Recruiting Schumer on student loans shows how Warren will use her sway in Democrats’ impending internal debates as a centrist Biden confronts a narrowly divided Congress. Unlike some liberals, Warren also plays the inside game to shape policy — and picks her spots carefully.

Along with a seat at Schumer’s leadership table, Warren now has a presidential run under her belt plus a progressive record that includes hard-fought battles both with her own party and the GOP.

She even secured language in a critical defense bill to rename bases honoring Confederate soldiers over President Donald Trump’s opposition; his veto is on the verge of being overridden for the first time of his presidency. It’s not Medicare for All or the Green New Deal, but she says it exemplifies what Democrats can accomplish during divided government: “It’s the right side of history.”

Yet Warren warns her party needs to act quickly on things like student loan debt to make sure anti-Trump voters don’t see Democrats running a gridlocked Washington that does little to improve their daily lives. Biden’s view on this is less clear: he recently told several newspaper columnists that it was “pretty questionable” that he has the authority to cancel all that debt.

“Democrats need to deliver,” Warren said. “No matter what. We have to use every tool, and we need to use it early, boldly, confidently, and unapologetically.”

Warren is widely recognized in the Senate for her aggressive push to rename bases, working closely with Rep. Anthony Brown (D-Md.) in the House.

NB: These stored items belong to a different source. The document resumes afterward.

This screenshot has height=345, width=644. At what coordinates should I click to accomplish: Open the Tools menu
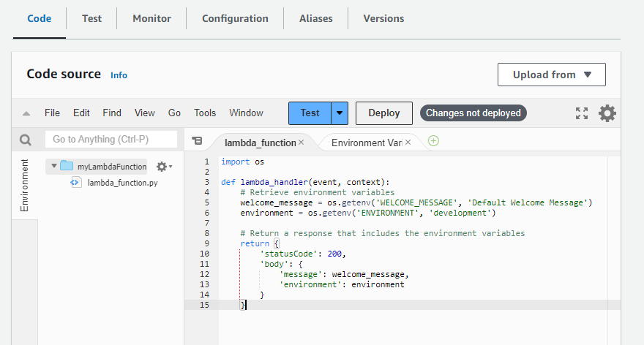pyautogui.click(x=205, y=113)
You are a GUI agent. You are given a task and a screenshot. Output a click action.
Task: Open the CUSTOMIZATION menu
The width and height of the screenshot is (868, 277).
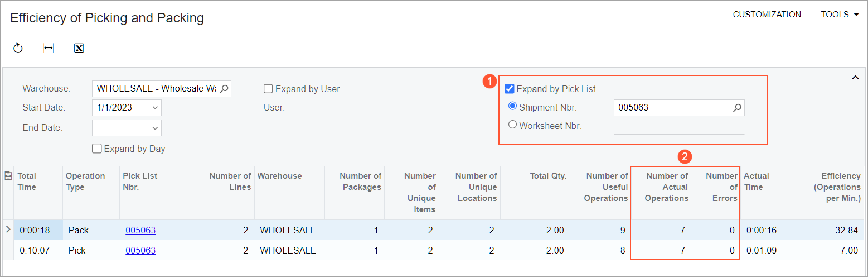pyautogui.click(x=767, y=15)
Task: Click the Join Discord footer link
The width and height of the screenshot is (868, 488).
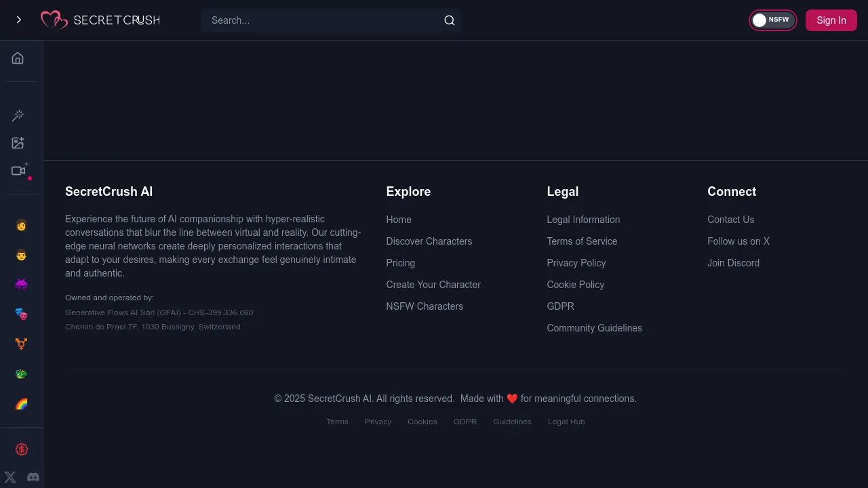Action: 733,263
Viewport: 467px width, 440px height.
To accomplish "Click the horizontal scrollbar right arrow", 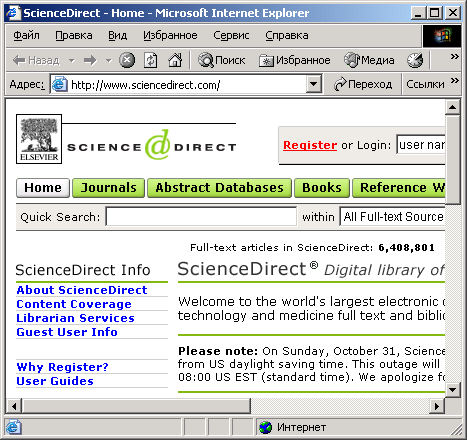I will pos(437,406).
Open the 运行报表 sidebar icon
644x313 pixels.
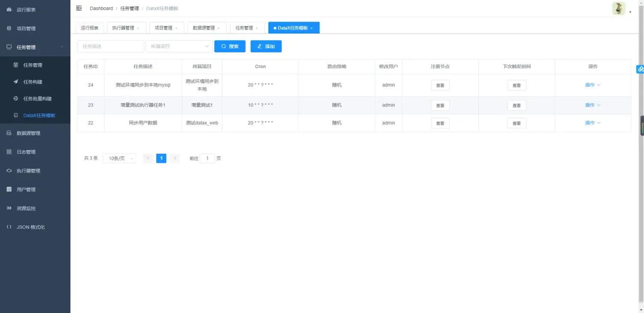click(x=9, y=9)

“She realized what the interests were of Republicans and why we could and should stand on principle,” Brown said of his work with her. “This is real commitment on Elizabeth Warren’s part.”

But some blanch at her tactics: Senate Armed Services Chair Jim Inhofe (R-Okla.) said Warren is “anti-defense” for ultimately voting against the bill because the defense spending was too high.

“I’ve always questioned her consistency, because she’ll sometimes get real tied up in one of these issues, then she turns around and votes against it,” Inhofe said in an interview. “I don’t know what makes her tick.”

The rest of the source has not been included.